== WHAT IS BEING ASKED ==
Filter the lines below, keeping each one that holds "thumbnail".
(DATA EXTRACTS begins)
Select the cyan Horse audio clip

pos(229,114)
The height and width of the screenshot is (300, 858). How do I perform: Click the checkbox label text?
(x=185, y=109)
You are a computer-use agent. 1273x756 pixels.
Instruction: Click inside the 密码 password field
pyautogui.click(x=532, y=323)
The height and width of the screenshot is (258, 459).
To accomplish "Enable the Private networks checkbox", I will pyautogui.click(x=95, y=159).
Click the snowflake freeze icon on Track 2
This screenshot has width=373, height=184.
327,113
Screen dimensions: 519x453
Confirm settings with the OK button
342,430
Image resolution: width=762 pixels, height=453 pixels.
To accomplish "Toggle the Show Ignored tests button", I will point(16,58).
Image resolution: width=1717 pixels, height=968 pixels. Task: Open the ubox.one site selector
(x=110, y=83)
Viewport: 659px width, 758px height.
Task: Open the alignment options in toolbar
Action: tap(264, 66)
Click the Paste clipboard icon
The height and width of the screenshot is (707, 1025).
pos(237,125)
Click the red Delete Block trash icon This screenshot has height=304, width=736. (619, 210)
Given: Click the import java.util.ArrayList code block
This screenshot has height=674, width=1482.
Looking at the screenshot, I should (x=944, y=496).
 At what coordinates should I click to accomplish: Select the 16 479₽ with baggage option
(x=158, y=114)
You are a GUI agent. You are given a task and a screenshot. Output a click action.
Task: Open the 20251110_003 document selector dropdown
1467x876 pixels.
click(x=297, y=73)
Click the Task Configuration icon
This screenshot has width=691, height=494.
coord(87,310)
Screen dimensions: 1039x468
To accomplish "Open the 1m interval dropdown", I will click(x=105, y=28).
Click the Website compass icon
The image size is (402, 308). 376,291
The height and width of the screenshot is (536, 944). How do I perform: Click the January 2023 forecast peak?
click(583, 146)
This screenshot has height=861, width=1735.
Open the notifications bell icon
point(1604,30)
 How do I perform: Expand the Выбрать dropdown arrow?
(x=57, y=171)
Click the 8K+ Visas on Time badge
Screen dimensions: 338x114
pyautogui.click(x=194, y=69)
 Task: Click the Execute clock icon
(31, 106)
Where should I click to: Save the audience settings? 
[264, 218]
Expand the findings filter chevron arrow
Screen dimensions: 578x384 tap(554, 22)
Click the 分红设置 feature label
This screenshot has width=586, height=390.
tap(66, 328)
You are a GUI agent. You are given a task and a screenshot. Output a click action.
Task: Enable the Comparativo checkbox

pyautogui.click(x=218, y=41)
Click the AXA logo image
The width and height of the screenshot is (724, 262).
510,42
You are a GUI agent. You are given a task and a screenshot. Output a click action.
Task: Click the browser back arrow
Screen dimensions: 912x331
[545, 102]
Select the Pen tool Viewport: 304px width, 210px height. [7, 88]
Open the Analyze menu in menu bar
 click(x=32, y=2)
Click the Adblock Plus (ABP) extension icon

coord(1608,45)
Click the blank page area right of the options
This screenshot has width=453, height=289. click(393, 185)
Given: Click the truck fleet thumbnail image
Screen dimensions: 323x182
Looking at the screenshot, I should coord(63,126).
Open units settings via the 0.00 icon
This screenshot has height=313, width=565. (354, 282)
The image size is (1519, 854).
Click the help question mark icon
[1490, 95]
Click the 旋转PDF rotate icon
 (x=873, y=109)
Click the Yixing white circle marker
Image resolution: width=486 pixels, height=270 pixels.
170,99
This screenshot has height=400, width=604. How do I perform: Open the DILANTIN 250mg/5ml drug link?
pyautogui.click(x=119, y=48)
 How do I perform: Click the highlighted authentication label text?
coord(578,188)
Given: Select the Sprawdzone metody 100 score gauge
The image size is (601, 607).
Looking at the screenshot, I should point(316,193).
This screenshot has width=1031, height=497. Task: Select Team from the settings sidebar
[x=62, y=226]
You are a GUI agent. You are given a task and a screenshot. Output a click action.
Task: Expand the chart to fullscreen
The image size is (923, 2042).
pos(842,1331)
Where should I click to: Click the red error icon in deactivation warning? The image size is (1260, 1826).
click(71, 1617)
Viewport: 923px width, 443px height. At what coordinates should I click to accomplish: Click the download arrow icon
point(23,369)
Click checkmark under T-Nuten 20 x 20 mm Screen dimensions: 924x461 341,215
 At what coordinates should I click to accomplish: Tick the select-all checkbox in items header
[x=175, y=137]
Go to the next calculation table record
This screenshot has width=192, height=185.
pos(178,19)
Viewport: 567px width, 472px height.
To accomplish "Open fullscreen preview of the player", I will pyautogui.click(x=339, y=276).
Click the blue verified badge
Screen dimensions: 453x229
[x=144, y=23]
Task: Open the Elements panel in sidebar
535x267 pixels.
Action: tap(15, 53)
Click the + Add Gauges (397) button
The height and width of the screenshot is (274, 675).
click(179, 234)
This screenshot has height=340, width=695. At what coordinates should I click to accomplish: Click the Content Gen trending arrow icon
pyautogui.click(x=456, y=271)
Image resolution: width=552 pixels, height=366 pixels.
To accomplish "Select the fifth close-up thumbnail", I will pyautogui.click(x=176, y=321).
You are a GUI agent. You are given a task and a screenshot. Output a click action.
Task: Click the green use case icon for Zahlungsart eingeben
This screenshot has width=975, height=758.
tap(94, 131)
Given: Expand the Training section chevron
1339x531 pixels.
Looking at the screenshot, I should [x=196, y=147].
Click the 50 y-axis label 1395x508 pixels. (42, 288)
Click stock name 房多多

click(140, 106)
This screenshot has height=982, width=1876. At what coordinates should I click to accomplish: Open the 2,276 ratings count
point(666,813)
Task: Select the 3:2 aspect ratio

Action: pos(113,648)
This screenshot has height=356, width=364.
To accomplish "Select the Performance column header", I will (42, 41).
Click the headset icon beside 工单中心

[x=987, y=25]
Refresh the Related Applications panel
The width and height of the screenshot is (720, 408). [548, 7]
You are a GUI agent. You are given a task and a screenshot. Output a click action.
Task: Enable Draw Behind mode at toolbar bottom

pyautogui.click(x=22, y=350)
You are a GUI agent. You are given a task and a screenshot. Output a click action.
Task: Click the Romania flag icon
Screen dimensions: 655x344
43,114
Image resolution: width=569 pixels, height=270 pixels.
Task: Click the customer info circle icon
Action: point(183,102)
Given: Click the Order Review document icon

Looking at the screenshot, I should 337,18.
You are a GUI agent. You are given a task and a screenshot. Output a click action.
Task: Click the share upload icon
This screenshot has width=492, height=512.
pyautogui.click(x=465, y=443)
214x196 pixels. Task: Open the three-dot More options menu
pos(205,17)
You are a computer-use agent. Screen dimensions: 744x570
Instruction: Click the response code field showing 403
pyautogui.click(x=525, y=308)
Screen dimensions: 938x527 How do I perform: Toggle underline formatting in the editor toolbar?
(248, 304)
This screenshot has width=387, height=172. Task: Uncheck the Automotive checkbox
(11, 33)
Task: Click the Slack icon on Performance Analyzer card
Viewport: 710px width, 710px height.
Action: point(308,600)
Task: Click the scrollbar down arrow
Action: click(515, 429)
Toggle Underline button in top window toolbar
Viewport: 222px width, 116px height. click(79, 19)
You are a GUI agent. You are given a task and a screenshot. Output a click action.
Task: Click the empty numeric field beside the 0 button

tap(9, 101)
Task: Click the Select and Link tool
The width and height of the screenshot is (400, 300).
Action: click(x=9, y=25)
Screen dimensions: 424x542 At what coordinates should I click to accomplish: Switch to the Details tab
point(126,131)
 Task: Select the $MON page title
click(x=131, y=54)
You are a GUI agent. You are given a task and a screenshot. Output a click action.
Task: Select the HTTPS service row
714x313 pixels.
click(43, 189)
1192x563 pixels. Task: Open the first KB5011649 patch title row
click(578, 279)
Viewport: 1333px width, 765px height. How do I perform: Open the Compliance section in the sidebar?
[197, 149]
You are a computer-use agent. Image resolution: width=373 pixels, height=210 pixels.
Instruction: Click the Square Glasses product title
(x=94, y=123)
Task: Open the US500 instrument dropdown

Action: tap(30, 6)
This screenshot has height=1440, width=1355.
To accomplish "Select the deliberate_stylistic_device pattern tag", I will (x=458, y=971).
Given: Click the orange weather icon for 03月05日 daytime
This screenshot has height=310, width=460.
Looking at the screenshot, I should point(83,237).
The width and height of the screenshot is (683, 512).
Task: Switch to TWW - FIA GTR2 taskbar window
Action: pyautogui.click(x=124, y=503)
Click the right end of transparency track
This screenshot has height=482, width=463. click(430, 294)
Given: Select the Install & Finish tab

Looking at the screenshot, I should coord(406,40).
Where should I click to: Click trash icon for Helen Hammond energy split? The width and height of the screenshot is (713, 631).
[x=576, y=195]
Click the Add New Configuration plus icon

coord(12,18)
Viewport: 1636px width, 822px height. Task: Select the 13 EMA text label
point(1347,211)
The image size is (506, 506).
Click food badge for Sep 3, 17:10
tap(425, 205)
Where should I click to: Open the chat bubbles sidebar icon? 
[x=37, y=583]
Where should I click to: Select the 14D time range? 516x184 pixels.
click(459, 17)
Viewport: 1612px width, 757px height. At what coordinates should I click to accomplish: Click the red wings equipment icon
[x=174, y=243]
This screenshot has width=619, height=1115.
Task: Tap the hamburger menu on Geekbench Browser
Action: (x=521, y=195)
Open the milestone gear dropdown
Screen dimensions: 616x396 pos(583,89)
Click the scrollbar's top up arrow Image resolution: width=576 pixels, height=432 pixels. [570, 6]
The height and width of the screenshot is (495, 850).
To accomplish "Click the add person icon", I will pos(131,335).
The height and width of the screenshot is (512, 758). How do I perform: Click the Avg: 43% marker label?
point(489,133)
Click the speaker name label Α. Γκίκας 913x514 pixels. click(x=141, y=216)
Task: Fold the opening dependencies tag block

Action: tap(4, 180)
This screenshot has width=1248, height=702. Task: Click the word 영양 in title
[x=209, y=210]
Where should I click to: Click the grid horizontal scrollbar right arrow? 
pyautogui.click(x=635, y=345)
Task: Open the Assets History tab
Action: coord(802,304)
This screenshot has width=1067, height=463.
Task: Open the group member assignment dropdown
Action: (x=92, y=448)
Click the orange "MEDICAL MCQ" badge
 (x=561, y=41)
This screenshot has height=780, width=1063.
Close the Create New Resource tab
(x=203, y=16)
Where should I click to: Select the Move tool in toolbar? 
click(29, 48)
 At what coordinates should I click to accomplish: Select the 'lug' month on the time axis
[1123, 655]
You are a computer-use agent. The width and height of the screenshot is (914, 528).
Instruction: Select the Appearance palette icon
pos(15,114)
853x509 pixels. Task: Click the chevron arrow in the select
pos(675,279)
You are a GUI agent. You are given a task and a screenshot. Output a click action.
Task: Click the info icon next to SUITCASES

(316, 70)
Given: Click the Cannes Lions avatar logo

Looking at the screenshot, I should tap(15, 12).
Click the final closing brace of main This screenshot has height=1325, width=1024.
(DATA EXTRACTS ends)
== REPLY ==
Given: Click the truck fleet thumbnail image
To accomplish "Select the fifth close-up thumbnail", I will pyautogui.click(x=176, y=321).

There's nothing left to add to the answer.